> _QUESTIONS_
A - List every place or organization named in the text about journalists and scientists.
B - Copy the text about journalists and scientists between "This creates a" and "and scientific evidence.", inclusive.

> _TEXT EXCERPT_
______________________________

This creates a tension in health and environmental science, Dr. Vanderford said. "We know the public has a right to know about science."

"One of the biggest differences between the culture of the journalists and the culture of the scientists is time," Dr. Vanderford said. "Journalists work on deadline. The process of science requires replication. Journalists ask for the conclusion. Scientists say: 'We must wait.'"

At least part of the solution, according to Dr. Dunwoody and Dr. Vanderford, is scientists who understand science and scientific evidence.

"We have to be willing to tell the readers that we don't know," Dr. Dunwoody said. "To be able to write those stories we have to be able to evaluate evidence."

Both Dr. Dunwoody and Dr. Vanderford recommended that the journalists use scientific sources outside Ukraine as well as within. They provided the workshop participants with a lengthy list of sources available on the web and elsewhere. Included is the Savannah River Ecology Laboratory, a unit of the University of Georgia collaborating with Ukrainian scientists on work in the exclusion zone surrounding the now-closed Chernobyl nuclear power site.

______________________________

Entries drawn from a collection
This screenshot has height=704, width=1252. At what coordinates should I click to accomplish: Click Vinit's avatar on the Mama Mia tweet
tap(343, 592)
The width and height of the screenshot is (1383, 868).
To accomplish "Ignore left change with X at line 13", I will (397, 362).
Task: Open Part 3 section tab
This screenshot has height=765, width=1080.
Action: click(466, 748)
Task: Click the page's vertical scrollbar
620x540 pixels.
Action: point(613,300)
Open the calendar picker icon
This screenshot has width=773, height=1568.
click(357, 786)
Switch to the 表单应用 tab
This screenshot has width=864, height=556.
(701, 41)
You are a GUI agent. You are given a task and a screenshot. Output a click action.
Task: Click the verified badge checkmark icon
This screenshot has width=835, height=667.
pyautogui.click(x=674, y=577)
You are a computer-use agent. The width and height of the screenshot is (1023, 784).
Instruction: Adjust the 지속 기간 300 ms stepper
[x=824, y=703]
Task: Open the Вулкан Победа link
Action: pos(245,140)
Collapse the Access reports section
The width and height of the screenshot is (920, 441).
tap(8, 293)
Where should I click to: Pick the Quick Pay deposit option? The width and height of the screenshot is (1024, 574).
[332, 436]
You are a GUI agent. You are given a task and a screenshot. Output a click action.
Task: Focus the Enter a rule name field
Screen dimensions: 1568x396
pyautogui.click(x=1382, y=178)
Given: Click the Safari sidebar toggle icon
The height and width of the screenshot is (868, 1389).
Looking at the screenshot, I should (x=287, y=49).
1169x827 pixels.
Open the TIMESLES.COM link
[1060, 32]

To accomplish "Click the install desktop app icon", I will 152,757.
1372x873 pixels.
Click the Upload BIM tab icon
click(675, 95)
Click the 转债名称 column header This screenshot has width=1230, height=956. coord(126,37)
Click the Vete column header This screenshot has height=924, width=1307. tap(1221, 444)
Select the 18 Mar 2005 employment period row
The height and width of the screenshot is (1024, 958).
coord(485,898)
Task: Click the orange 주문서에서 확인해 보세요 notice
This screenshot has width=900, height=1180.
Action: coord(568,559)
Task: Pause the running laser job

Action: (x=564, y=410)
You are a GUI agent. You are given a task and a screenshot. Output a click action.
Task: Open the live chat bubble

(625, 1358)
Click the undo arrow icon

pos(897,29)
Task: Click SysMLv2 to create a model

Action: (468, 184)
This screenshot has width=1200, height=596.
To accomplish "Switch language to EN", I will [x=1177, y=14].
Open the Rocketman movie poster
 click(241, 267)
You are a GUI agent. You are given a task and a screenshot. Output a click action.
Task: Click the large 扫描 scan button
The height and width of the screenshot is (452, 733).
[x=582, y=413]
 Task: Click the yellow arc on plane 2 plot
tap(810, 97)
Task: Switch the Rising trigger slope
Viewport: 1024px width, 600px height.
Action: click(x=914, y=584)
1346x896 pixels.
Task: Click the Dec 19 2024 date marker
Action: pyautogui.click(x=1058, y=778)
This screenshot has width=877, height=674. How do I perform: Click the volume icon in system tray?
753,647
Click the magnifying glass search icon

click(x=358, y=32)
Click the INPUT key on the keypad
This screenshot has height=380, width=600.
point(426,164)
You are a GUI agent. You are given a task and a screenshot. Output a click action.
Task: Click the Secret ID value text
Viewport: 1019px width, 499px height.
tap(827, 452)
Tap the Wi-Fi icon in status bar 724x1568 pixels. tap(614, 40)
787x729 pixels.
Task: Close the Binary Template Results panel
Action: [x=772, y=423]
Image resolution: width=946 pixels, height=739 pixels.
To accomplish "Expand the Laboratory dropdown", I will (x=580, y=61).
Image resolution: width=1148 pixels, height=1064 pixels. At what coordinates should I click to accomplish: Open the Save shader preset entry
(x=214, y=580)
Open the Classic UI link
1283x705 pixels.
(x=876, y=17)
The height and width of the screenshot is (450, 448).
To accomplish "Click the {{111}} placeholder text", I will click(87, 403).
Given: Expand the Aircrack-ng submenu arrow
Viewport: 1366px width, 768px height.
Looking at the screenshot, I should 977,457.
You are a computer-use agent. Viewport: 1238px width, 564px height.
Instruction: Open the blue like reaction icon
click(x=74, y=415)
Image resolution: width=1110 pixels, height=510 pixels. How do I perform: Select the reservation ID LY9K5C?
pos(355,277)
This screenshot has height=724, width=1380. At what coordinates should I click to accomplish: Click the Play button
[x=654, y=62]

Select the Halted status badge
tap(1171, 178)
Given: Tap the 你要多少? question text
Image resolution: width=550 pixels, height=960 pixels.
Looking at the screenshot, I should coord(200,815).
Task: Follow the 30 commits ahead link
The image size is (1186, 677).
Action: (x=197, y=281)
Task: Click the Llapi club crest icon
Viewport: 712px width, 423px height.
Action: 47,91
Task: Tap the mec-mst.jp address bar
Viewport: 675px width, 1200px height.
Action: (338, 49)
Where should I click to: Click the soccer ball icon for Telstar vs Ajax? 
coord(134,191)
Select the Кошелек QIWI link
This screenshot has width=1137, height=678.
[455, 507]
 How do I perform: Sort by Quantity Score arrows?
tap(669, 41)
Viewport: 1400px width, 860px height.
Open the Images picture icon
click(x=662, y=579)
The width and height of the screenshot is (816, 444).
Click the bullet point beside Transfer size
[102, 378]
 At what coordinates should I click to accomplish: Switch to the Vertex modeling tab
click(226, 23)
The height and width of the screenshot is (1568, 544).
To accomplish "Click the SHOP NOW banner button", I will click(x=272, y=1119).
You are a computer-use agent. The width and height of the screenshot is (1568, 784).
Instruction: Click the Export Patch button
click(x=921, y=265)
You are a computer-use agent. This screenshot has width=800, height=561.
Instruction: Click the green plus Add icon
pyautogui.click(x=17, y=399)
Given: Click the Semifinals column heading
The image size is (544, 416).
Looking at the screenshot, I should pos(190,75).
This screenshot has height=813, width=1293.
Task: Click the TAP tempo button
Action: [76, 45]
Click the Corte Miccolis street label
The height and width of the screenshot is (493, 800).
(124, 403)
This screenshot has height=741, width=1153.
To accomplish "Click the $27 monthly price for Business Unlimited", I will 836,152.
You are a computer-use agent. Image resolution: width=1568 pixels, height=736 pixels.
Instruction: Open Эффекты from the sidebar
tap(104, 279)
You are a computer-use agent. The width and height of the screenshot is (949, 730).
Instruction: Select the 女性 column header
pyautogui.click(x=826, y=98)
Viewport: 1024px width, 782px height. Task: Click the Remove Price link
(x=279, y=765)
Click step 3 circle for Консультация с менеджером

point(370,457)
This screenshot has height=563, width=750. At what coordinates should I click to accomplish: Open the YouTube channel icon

______________________________

> _ANSWERS TO THE TASKS_
A -
Ukraine
Savannah River Ecology Laboratory
University of Georgia
Chernobyl

B -
This creates a tension in health and environmental science, Dr. Vanderford said. "We know the public has a right to know about science."

"One of the biggest differences between the culture of the journalists and the culture of the scientists is time," Dr. Vanderford said. "Journalists work on deadline. The process of science requires replication. Journalists ask for the conclusion. Scientists say: 'We must wait.'"

At least part of the solution, according to Dr. Dunwoody and Dr. Vanderford, is scientists who understand science and scientific evidence.